Sales demonstrations are powerful tools to help convert prospects to customers, but they can easily go awry. From failing to customize a sales demonstration to address your prospect’s specific needs to allowing a demo to veer off-course, the wrong moves during a sales demo can turn an opportunity into a lost prospect.
Where Sales Demos Go Wrong
A solid sales demo is another step in a strategic sales process designed to move prospects through the buyer’s journey. Just as important as providing the best sales collateral to the right prospects, a sales demo should be highly customized and presented within the context of the prospect’s current problems. In other words, demonstrate how your solution will address the customer’s key challenges, rather than walk a prospect through every feature your product offers — relevant to that buyer or not.
So what makes for a good demo? The most effective sales demos make use of presentation tools and materials, allowing for an interactive experience that gets the prospect involved. Sales experts also suggest avoiding the tendency to immediately jump to a sales demo. According to Docurated’s The State of Sales Productivity Report, “Sales productivity is a top driver for hitting new revenue targets.” In other words, the less time your sales reps are spending on non-productive tasks, the better. And that means ensuring prospects are at the right stage in the buyer’s journey before investing time in a sales demonstration.
5 Secrets to Effective Sales Demonstrations
We rounded up a few tips, strategies, and best-kept secrets from leading sales consultants and professionals to help you make the most of your sales demonstrations. The following tips and suggestions will help you use sales demos to your strategic advantage, rather than a last-ditch effort to convert a prospect.
1) Make it all about them
“A product demonstration should never be a tour of a product’s features and functions. Instead, it should tell the customer’s story, with the product playing a key role.
“Here are two typical approaches:
- Ineffective: ‘On our top menu, we can open inventory files, save inventory files, set inventory preferences, and convert inventory files from the manufacturing database. Next is the edit menu, where we can copy, cut, paste, and insert records into the inventory files. On the next menu … ’
- Effective: ‘Imagine that a call comes in from the factory floor. They’ve almost run out of parts and will shut down if they don’t get more soon. You query the system (like so … ), which locates any excess inventory at other plants and key suppliers.’”

:::

- [Try it]
Summarize the text on sales demonstrations above in two sentences.

- [Given entries]
:::

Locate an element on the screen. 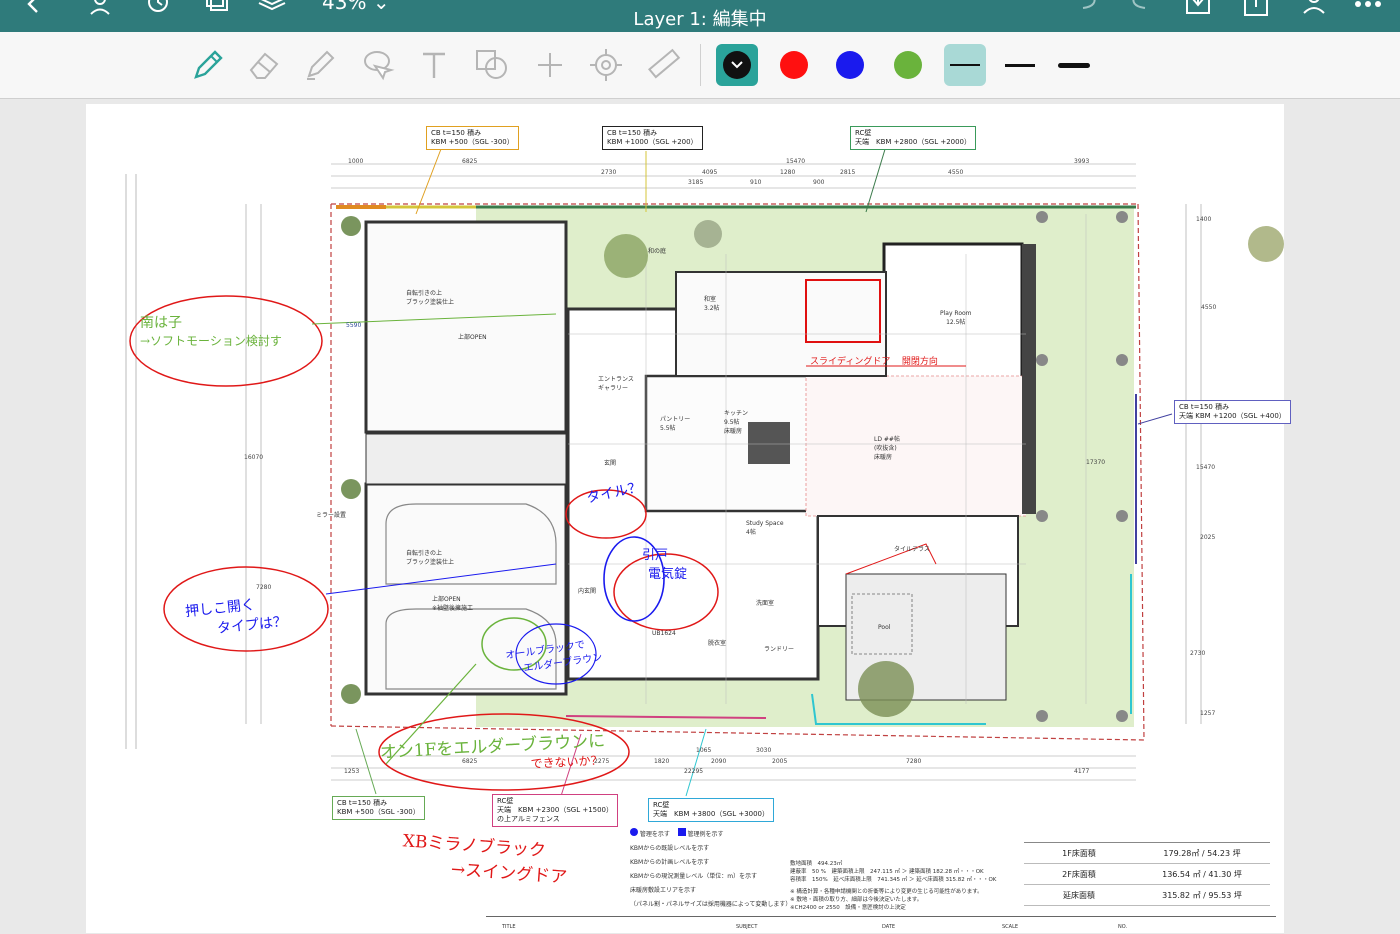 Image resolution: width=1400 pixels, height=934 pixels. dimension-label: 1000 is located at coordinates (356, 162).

:::

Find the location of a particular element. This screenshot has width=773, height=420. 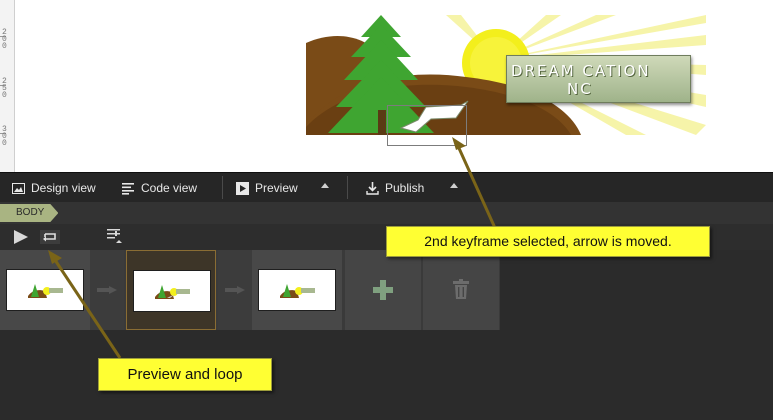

:::

- [Problem solution]
Sales demonstrations can help convert prospects into customers, but they go wrong when they are not customized to the prospect's needs or when they walk through every product feature instead of showing how the solution addresses the customer's key challenges. Effective demos are interactive, are given only once prospects reach the right stage of the buyer's journey, and tell the customer's story with the product playing a key role rather than touring its features and functions.